对2013年6月至2014年10月在新疆维吾尔自治区人民医院就诊收住并存在反流相关症状的疑似胃食管反流病的1 000例患者进行问卷调查,按照烧心、反流、上腹痛、恶心、睡眠障碍、是否服用OTC药物等6项症状的发作频率进行评分。采用上消化道内镜检查及食管24 h pH监测作为GERD诊断的标准,并与GerdQ分值进行比较,最后计算出诊断GERD的临界值,进而分析GerdQ量表在GERD中的诊断价值。

结果

GERD组的GerdQ积分主要集中于7~12分,非GERD组主要集中于6分以下,差异有统计学意义(P<0.05)。

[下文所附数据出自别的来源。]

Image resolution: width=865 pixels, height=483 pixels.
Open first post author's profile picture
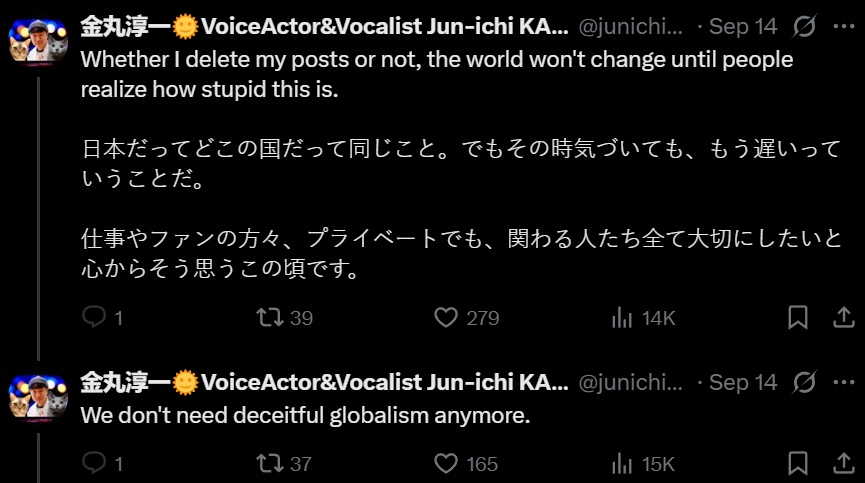[x=38, y=39]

以GerdQ分值8为临界值,Youden指数最大(0.51),ROC曲线下的面积0.765,其敏感度为81.32%,特异性为70.21%,阳性预测值83.24%,阴性预测值61.53%。

结论

GerdQ量表简单、易行,可作为临床上筛查诊断GERD的有效方法。

Objective

To explore the validation of the gastroesophageal reflux disease questionnaires (GerdQ) for the diagnosis of gastroesophageal reflux disease (GERD).

Methods

A total of 1 000 patients who existed of reflux symptoms were surveyed of in The People′s Hospital of the Xinjiang Uygur Autonomous Region from June 2013 to October 2014, which was used to investigate reflux - related symptoms including heartburn, reflux, epigastric pain, nausea, sleep disturbance, and additional medicine (over the counter medication). The results of their upper gastrointestinal endoscopy and 24-hour esophageal pH-impedance monitoring were compared with GerdQ score to determine the diagnostic cut- off score for GERD and analyze the validation of the GerdQ for the diagnosis of GERD.

Results

GerdQ scores of GERD group focused primarily on 7-12 points, GerdQ scores of control group focused primarily on the following six points, the difference was statistically significant (P<0.05). Taking 8 as GerdQ cut- off score for GERD, we got the maximal Youden index (0.51), in which the area under ROC was 0.765, with a sensitivity of 81.32% and specificity of 70.21%, the true positive diagnostic rate 83.24%, while true negative diagnostic rate 61.53%.

Conclusion

GerdQ is simple, easy, effective method, it can be used as the preliminary clinical diagnosis of GERD.